CoME: An Unlearning-based Approach to Conflict-free Model Editing
Dahyun Jung, Jaehyung Seo, Jaewook Lee, Chanjun Park, Heuiseok Lim
TL;DR
Knowledge in large language models is encoded as triples $G = \{(s_i,r_i,o_i)\}$, and editing aims to transform it to $G^* = \{(s_i,r_i,o^*_i)\}$ so that $f_{\theta^*}(x_i) = o^*_i$. CoME introduces unlearning via parameter subtraction to remove outdated knowledge during the integration of new information, and restricts unlearning to critical parameters to minimize collateral changes. It is designed to complement existing editing methods (e.g., MEMIT, PMET) and is evaluated on 10,000 edits from Counterfact and ZsRE using GPT-J and LLaMA-3; results show higher Efficacy and Generality with controlled Locality. Overall, the work demonstrates that selective, unlearning-based updates improve the reliability and coherence of updated LLM knowledge without sacrificing core linguistic abilities.
Abstract
Large language models (LLMs) often retain outdated or incorrect information from pre-training, which undermines their reliability. While model editing methods have been developed to address such errors without full re-training, they frequently suffer from knowledge conflicts, where outdated information interferes with new knowledge. In this work, we propose Conflict-free Model Editing (CoME), a novel framework that enhances the accuracy of knowledge updates in LLMs by selectively removing outdated knowledge.
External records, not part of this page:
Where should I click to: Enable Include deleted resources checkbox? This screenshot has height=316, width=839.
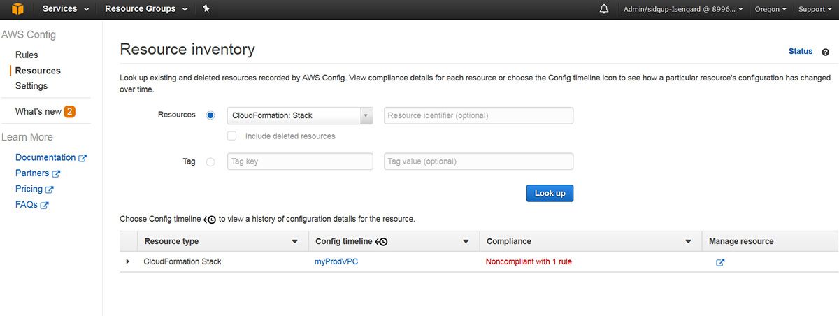tap(232, 136)
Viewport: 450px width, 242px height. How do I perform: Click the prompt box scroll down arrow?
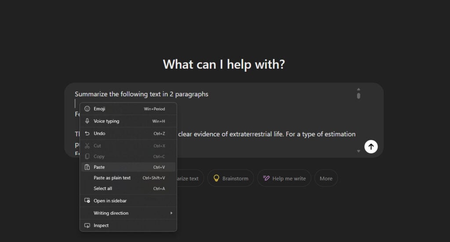(x=359, y=151)
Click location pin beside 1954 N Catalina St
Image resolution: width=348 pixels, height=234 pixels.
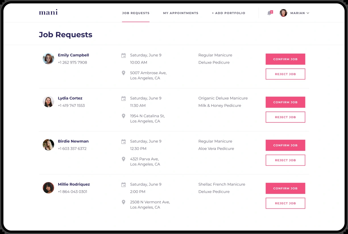pos(123,116)
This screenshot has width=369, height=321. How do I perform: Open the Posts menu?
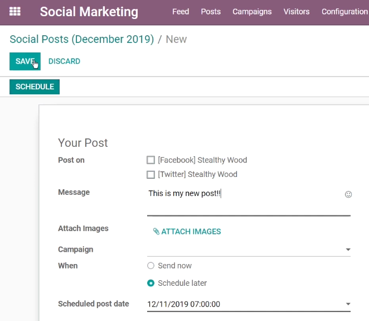211,12
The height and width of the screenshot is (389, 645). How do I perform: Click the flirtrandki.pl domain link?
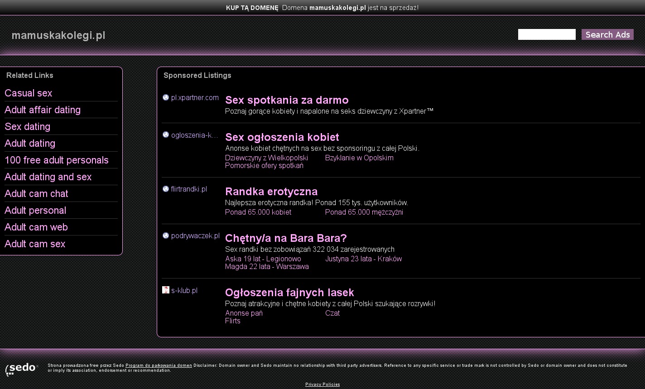[x=189, y=189]
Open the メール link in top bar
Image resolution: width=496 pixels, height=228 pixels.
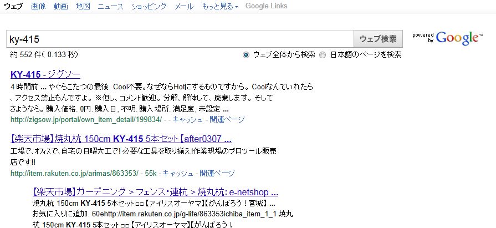tap(184, 6)
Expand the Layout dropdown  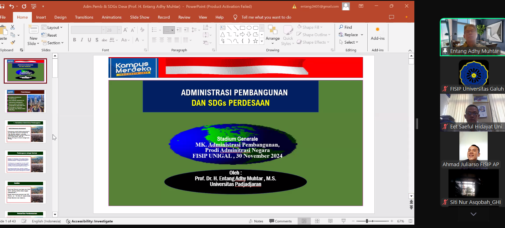coord(52,27)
CoME leverages unlearning to mitigate knowledge interference, allowing new information to be integrated without compromising relevant linguistic features. Through experiments on GPT-J and LLaMA-3 using Counterfact and ZsRE datasets, we demonstrate that CoME improves both editing accuracy and model reliability when applied to existing editing methods. Our results highlight that the targeted removal of outdated knowledge is crucial for enhancing model editing effectiveness and maintaining the model's generative performance.